Through the knowledge management team, our organization would benefit from this management tool by locating and sharing the found knowledge, give employees opportunity to offer their contribution to the available knowledge base, offer the link of communication between the departmental heads and their team of staff comprised of nurses, physicians and other experts. Even though these roles can be outsourced to external experts, the team holds the responsibility for any accountability issue in the management process and thus through any decision made (Pfeffer & Sutton, 2006).
Questioning organization
Through informed decision management tool, it is critical to note that decision making process sometimes rely on the cultural beliefs instilled in an organization. These cultural values are likely to influence the organizational thinking on how to handle the budget cut. For instance, there’s a common belief that some departments are more sensitive than others, thus require much attention in terms of resource allocation and management. These general cultural beliefs coupled with departmental sub-cultures are exposed in the informed decision management tool. That is, the culture of questioning is instilled among the departmental managers, hence giving way to evidence informed decision making (Kuder, 2005).

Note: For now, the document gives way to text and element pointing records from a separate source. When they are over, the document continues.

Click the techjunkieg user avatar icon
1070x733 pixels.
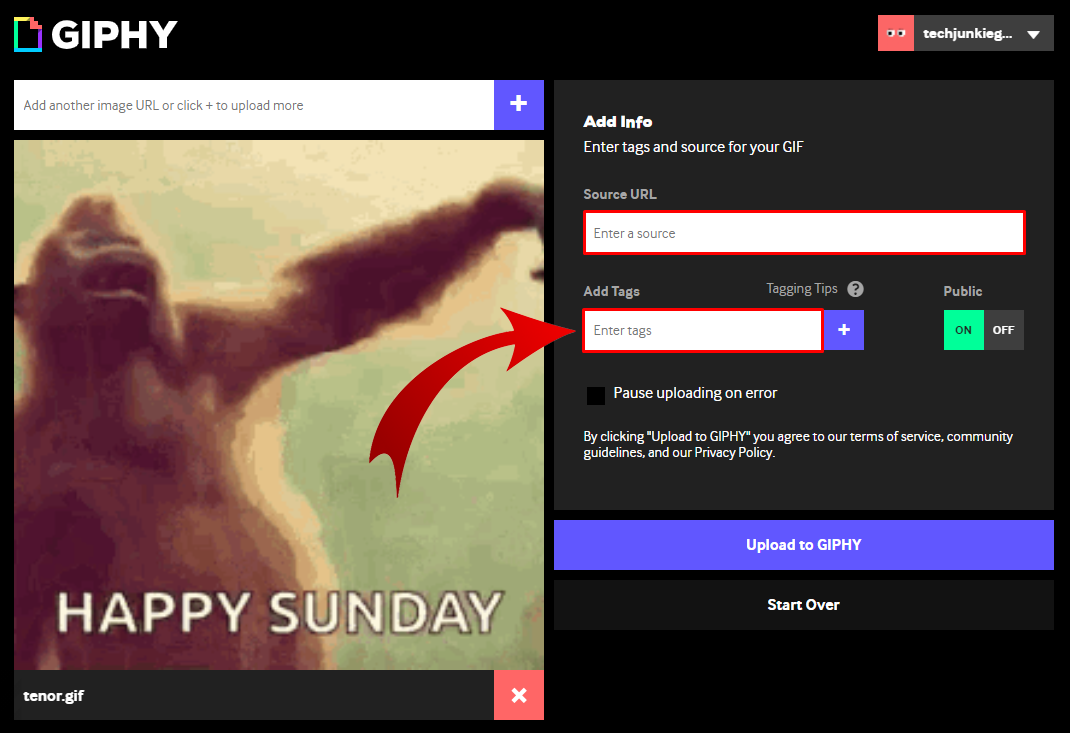[895, 33]
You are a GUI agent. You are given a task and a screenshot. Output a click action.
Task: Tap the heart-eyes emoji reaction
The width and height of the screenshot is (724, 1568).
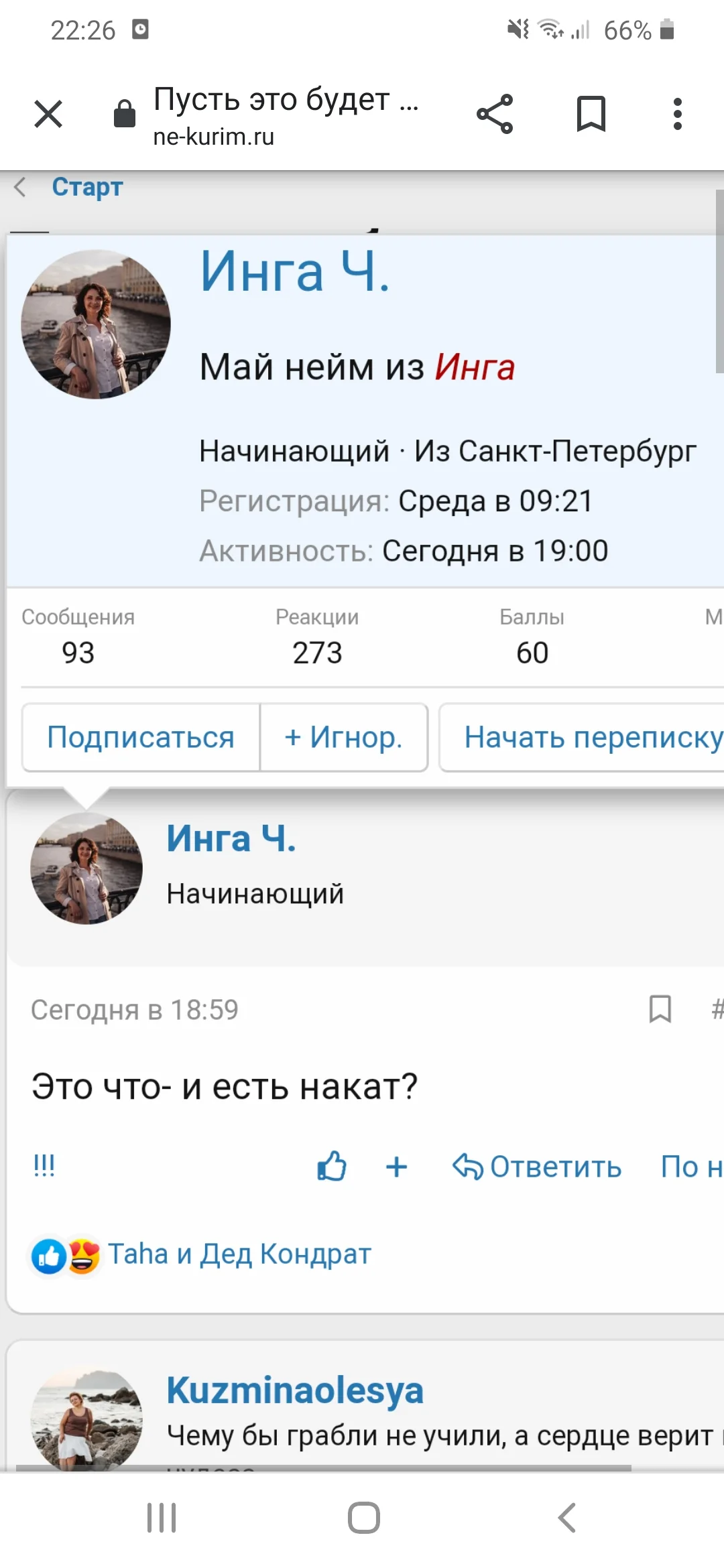[x=82, y=1254]
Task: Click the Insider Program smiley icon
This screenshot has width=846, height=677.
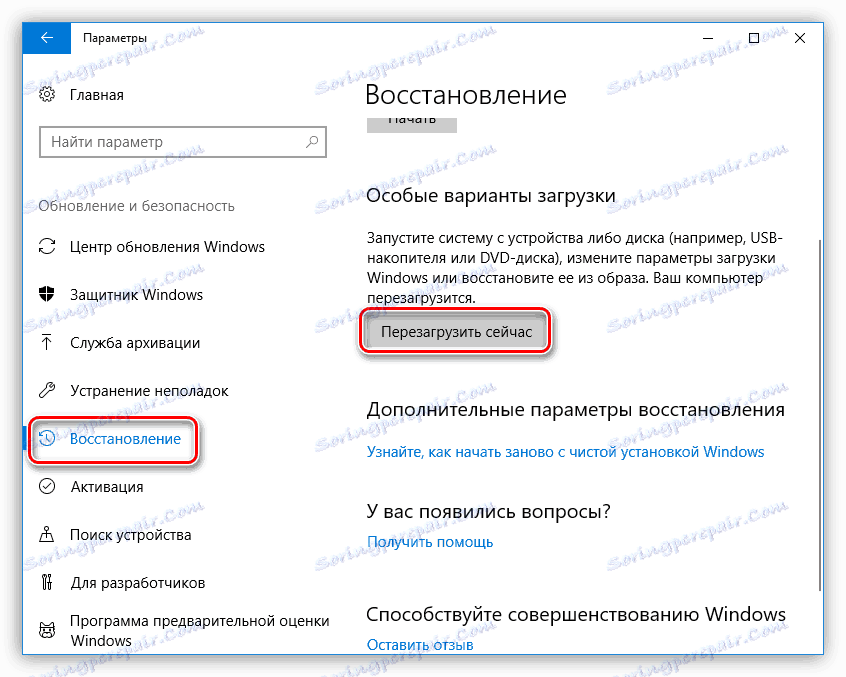Action: pyautogui.click(x=47, y=630)
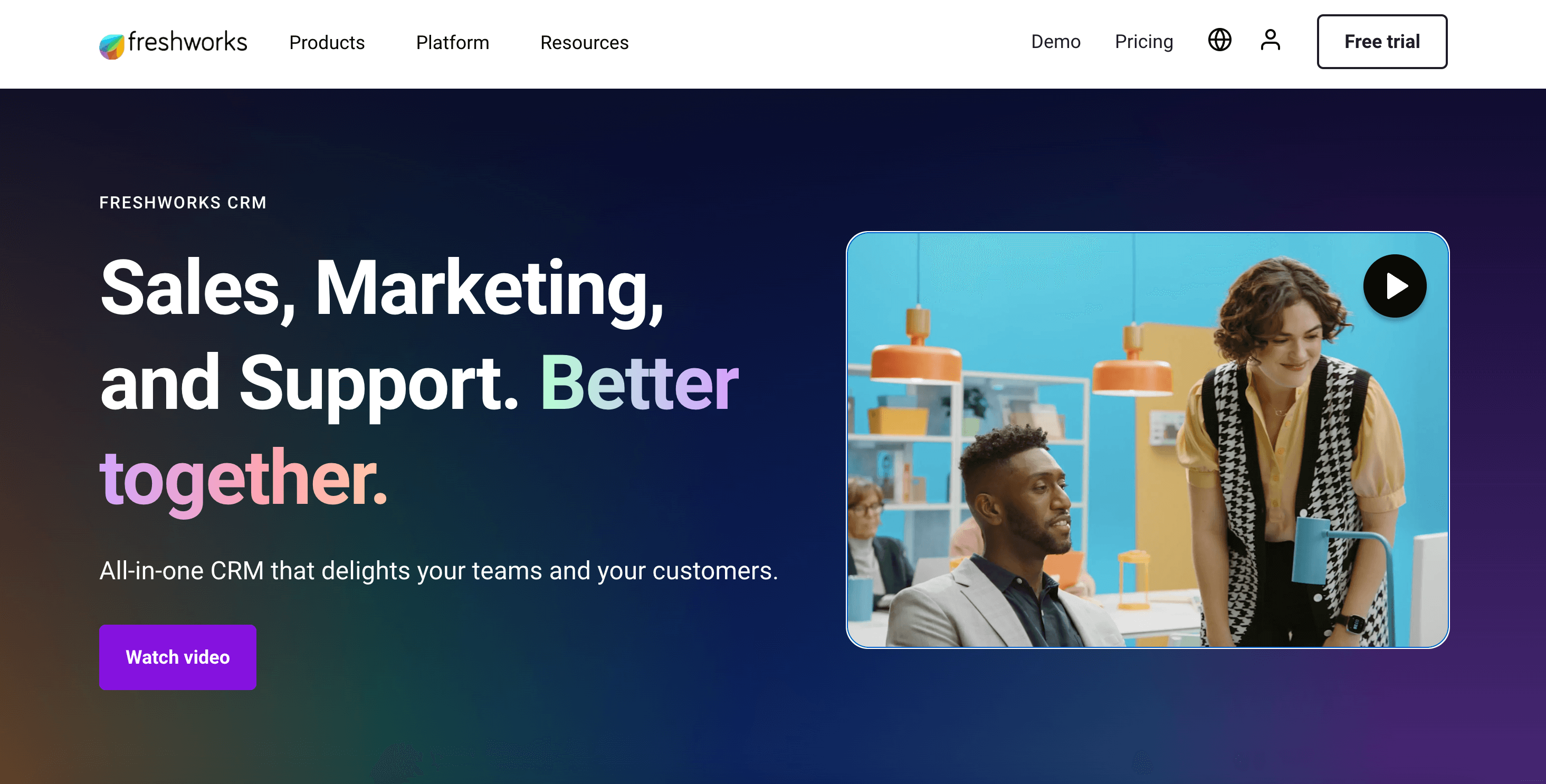The image size is (1546, 784).
Task: Expand the Platform menu
Action: tap(453, 43)
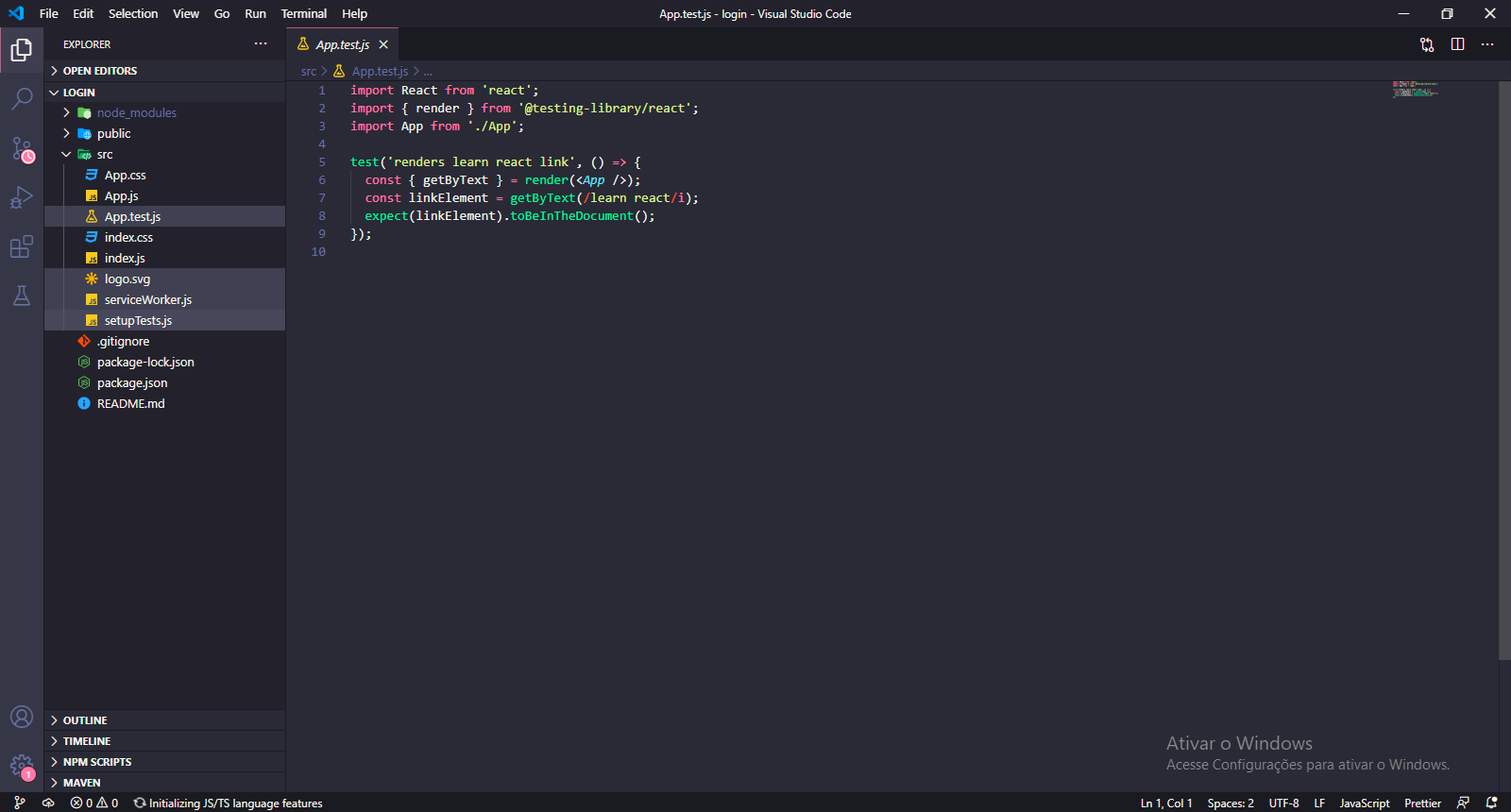Collapse the src folder
Image resolution: width=1511 pixels, height=812 pixels.
click(104, 154)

The informed management decision making tool is therefore crucial since it gives opportunity to involve managers in the questioning of the evidence based approach that is to be adopted, offers opportunity for seminars to discuss the chosen approach, provides educational opportunity to the managers, and provides necessary link with the researchers (Pfeffer & Sutton, 2006). In addition, the departmental managers will be in a position to analyze the past events in relation to budget limitations, hence giving room for comparison analysis with the research outcome.
Conclusion
Informed decision making toolbox provides a sure way of integrating research and information within the organizational setting, giving room for a wide range of avenue for consultations. The issue of accountability has for sure been a thorny agenda. This is because stakeholders want every decision made within the organization accounted for because it determines the future operations of the organization. Through wide consultations, there is likely to be less rebellion of criticism on decision that was initially acknowledged by every significant person in the organization (Kuder, 2005). The tool also provides shared knowledge is also important in the process of critiquing the proposed ideas to counter the budget cut. This is done through constant communication and sharing of information between departmental heads and other members of staff such as nurses and physicians. Additionally, culture of questioning the proposed idea is instilled among the stakeholders, thus giving every concerned member an opportunity to establish link with the organization’s management. Through such questions, an important evidence-based option would be developed through the discussion of past experiences and researched evidences from other organizations.
Reference List
Kuder, J.M. (2005). The current environment for medical decision making: Alternative efficiency concepts and decision motivation. Journal of Motivation and Emotion. Vol. 19 (3): pp.221-236.
Pfeffer, R., & Sutton, I. (2006). Hard Facts, Dangerous Half-Ihiths and Total Nonsense. Boston: Harvard Business School Press.
Rundall, T.G., Marte, W.P., Arroyo, L., McCurdy, R., Graetz, F., Neuwirth, B.E., et al. (2007). The informed decision toolbox: tools for knowledge transfer and performance improvement. Journal of Healthcare Management. 52 (5): 325-41.